A outra música que me faz ficar com raiva das larapias de coração masculino foi feita pelo Chico Buarque em 1965. A desgraçada abandonou o pobre apaixonado e levou tudo o que podia com ela, começando com o sorriso, passando pelo disco do Noel Rosa e até deixou mudo o violão. Triste essa Rita...

A Rita
A Rita levou meu sorriso
No sorriso dela
Meu assunto
Levou junto com ela
E o que me é de direito
Arrancou-me do peito
E tem mais
Levou seu retrato, seu trapo, seu prato
Que papel!
Uma imagem de São Francisco
E um bom disco de Noel

A Rita matou nosso amor
De vingança
Nem herança deixou
Não levou um tostão
Porque não tinha não
Mas causou perdas e danos
Levou os meus planos
Meu pobres enganos
Os meus vinte anos
O meu coração
E além de tudo
Me deixou mudo
Um violão.


As frageis moçoilas são capazes de acabar com o mais forte dos homens machucando o seu coração sem nem mesmo toca-lo, incrível os poder das mulheres. Elas vão mesmo dominar o mundo.

Antes do fim:
As paixões são como ventanias que enfurnam as velas dos navios, fazendo-os navegar; outras vezes podem fazê-los naufragar, mas se não fossem elas, não haveriam viagens nem aventuras nem novas descobertas.
(Voltaire)

sexta-feira, 21 de janeiro de 2005

|Perto Demais|

Assisti ontem a pré-estréia do filme Perto Demais com Julia Roberts, Jude Law , Clive Owen e Natalie Portman (os dois últimos ganhadoram o globo de ouro de ator e atriz coadjuvante no domingo). Eu esperava ver mais um filme estilo comédia romântica, mas fui surpreendido. Sim, é uma comédia romântica. Não, não é igual a todas as outras em que o casal protagonista fica juntinho e feliz no final. O filme mostra conversas que pessoas como nós conversam quando estão se conhecendo, discussões que pessoas como você e sua namorada tem quando se desentendem, diálogos de namorados que qualquer namorado tem seja aqui ou em Londres. Sim devo citar Londres muito bem mostrada em paisagens sempre belas e locações igualmente bonitas, a cidade é parte da história.
A história gira em torno de dois casais que se encontram por acaso em situações inusitadas. Um se conhece na rua outro acaba se conhecendo depois de uma pegadinha. Verdades, mentiras, traições, desculpas, reconciliações, todos os riscos que as pessoas correm quando decidem namorar ou viver com alguém. Ninguém decide o que nosso coração quer, ninguém escolhe uma paixão. Neste instante você pode amar uma pessoa, porém, daqui a três segundos após um gesto, uma palavra ou qualquer outra coisa esse sentimento pode mudar. A edição do filme é muito bem feita. O filme vai e volta no tempo no momento certo, lembranças são mostradas na hora em que tem que ser mostradas da maneira como isso deve ser feito. Não é uma comédia romântica que obrigatoriamente você tem que ir assistir com o seu par, ela vai bem de qualquer forma.

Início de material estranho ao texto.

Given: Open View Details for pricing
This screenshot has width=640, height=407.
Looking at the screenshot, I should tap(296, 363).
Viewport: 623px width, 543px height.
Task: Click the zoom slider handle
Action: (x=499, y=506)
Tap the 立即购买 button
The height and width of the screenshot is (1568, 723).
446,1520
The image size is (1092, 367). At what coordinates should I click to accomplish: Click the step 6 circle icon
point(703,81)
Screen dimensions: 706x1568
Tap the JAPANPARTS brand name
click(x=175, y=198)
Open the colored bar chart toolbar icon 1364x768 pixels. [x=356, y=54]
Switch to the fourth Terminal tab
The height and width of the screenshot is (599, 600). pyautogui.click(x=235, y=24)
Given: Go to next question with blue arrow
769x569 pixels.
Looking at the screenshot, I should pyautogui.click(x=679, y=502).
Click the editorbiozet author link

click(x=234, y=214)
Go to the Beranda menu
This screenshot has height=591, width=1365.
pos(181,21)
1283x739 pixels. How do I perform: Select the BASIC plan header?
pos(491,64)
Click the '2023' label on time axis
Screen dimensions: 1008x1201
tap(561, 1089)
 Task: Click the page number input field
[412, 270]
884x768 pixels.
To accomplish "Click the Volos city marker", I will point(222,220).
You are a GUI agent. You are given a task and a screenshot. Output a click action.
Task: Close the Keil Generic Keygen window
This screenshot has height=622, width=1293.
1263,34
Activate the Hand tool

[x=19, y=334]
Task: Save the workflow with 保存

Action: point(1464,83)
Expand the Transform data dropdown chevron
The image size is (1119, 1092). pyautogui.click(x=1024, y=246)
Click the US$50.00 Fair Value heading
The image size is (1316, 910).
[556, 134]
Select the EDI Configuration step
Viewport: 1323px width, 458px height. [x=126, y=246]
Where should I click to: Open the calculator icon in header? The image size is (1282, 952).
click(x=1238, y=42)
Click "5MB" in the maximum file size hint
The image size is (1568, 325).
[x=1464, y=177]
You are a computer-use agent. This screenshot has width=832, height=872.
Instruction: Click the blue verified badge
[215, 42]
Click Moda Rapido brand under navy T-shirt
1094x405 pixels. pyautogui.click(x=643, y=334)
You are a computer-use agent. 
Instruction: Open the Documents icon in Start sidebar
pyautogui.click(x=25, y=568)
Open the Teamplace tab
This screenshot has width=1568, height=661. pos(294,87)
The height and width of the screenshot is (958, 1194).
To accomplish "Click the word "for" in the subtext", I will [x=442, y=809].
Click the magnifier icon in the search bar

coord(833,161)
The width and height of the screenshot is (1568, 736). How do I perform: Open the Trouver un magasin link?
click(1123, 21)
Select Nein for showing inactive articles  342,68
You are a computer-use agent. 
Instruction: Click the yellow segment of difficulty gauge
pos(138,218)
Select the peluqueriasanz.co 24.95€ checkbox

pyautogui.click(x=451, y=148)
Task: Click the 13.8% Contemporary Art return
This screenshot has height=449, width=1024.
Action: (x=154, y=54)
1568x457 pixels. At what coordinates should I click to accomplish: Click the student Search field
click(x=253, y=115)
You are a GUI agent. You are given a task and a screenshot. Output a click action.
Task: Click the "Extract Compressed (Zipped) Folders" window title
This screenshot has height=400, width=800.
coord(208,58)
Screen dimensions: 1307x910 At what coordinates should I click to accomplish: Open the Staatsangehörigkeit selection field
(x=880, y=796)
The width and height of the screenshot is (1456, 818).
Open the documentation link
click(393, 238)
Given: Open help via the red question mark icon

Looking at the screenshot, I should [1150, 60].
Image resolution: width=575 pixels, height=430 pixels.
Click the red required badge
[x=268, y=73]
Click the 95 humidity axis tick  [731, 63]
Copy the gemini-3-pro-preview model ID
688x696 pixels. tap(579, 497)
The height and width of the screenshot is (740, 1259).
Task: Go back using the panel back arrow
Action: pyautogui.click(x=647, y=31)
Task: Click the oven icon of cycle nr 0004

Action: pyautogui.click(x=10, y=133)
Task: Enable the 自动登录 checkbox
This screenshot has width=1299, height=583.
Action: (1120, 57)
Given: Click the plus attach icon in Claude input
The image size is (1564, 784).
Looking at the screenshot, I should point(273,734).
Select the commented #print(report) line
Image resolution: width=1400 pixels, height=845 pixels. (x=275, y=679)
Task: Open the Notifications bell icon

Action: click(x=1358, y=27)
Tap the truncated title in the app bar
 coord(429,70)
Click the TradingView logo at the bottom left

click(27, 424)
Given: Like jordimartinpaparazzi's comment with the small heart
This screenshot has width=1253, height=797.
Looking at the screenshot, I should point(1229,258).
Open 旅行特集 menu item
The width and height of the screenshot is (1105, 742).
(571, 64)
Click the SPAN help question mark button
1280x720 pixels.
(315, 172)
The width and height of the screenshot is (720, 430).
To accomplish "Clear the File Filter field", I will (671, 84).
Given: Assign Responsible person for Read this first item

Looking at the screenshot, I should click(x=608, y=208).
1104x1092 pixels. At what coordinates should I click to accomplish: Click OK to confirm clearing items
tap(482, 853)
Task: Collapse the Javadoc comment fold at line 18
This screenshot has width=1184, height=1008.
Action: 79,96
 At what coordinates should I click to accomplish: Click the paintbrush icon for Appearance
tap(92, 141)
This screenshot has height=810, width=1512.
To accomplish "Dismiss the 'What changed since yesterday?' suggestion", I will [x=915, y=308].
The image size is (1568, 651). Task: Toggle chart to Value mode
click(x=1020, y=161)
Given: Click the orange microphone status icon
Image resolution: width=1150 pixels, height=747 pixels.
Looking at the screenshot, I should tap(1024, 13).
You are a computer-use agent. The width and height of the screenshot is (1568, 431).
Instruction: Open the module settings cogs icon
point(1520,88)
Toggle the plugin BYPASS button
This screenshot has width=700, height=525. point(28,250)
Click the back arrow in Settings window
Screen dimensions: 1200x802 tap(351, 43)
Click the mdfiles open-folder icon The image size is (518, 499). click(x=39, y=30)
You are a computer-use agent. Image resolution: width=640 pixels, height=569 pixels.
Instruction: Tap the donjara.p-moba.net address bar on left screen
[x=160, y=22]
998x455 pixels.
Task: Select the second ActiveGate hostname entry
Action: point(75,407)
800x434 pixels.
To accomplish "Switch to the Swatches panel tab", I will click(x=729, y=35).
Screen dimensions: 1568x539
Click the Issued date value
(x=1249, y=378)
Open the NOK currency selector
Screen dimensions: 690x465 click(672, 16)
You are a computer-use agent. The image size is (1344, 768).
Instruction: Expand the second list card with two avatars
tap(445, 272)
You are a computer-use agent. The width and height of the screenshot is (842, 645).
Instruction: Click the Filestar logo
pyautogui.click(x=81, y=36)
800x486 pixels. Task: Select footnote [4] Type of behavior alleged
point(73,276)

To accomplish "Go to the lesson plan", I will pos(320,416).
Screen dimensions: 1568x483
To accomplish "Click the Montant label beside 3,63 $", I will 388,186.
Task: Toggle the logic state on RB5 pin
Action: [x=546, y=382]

"Perto Demais explora o fato de que, no amor, nós nos lembramos do começo e do fim, mas tendemos a editar e deixar de fora o que vem no meio".

Mike Nichols – Diretor do filme

Antes do fim:
Para tentar colocar mais interatividade no blog, vou responder aos comentários das pessoas diretamente com um comentário meu.